Altıncısı Kur'ana, Sünnete uymaktır.
Yedincisi İslam'ı, Kur'anı, Sünneti ve Şeriatı icazetli ulemanın, fukahanın, meşayihin anladığı gibi anlayıp hayata tatbik etmektir.
Sekizincisi ihtilaflı meselelerde ve konularda Sevad-ı Âzam dairesi içinde bulunmaktır.
Dokuzuncusu, İslam'ın Cadde-i Kübrasında yürümektir.
Onuncusu, Cumhur-i Ulema yolundan gitmektir.
On birincisi, Selef-i Sâlihîn Efendilerimizi örnek almaktır.
* (İkinci yazı)
Okuma Yazma Öğrenmeyen bir Gence
BU millet anadilini bin yıldan fazla İslam/Kur'an alfabesiyle yazmış. 1928'den önceki basma ve yazma kitaplar, belgeler, mezar taşları, kitabeler hep bu yazıyla. Sen Müslüman bir gençsin ve bu yazının cahilisin. Yazık değil mi sana? Hiçbir şeye yanmam da senin bu konudaki umursamazlığına çok acırım. Okuma yazma bilmiyorsun ve bunun üzüntüsünü çekmiyorsun. Keyfin yerinde.
Bu sene yurt çapında bine yakın Osmanlıca kursu açıldı. Bunlardan birine kaydını yaptırıp millî yazımızı öğrensen iyi olmaz mıydı?
Kültürlü bir Müslüman genç olmak istiyorsun ama okuma yazma öğrenmiyorsun. Olacak şey midir bu?
Bir Fransız genci 1928'den önce basılmış, yazılmış Fransızca kitapları ve evrakı okuyamasa, onun kültürlü bir Fransız genci olması mümkün müdür?
Okuma yazma biliyorsun elbette. Hangi okuma yazmayı? Latin harfleriyle 1928'den sonraki kuşdili Türkçesini... Bu, sana yeterli midir sanıyorsun?
1928'den bu yana kaç sene geçmiş?.. 84 sene... Millî yazımız ise bin yıl sürmüş... Senin okur yazarlığın pek kısa, pek güdük...
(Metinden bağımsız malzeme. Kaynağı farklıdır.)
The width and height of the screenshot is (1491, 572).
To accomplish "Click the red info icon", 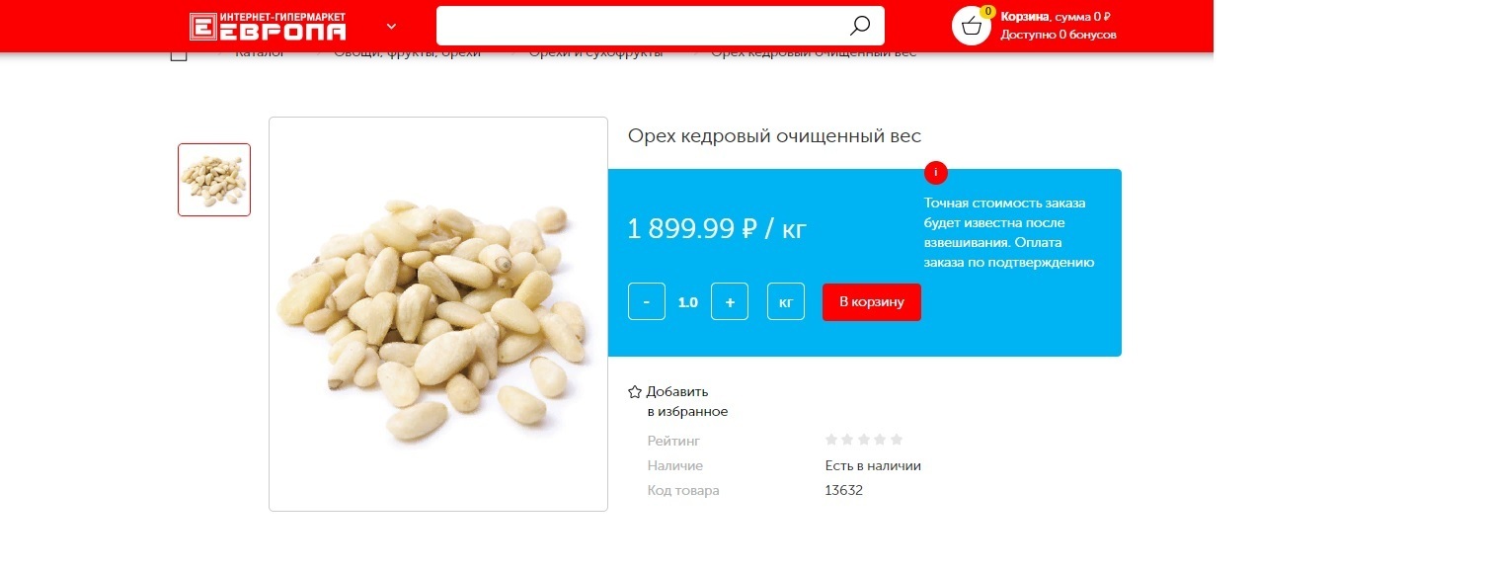I will [936, 173].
Sen şu cemaate veya tarikata mensupmuşsun, senin hocan çok büyükmüş, cemaatin çok uluymuş... Bırak bu edebiyatları... İlmin, irfanın, kültürün, medeniyetin en büyük aleti ve vasıtası yazıdır. Onu biliyor musun, bilmiyor musun, ondan haber ver bana.
Okur yazar olmadığına üzülseydin, bin yıllık millî yazımızı öğrenmek için niyete, cehde, iradeye sahip olsaydın seninle görüşmeye devam edecektim. Lakin bugünkü halin ümit verici değil. Selam ve dua sana veda ediyorum. Ne halin varsa gör!..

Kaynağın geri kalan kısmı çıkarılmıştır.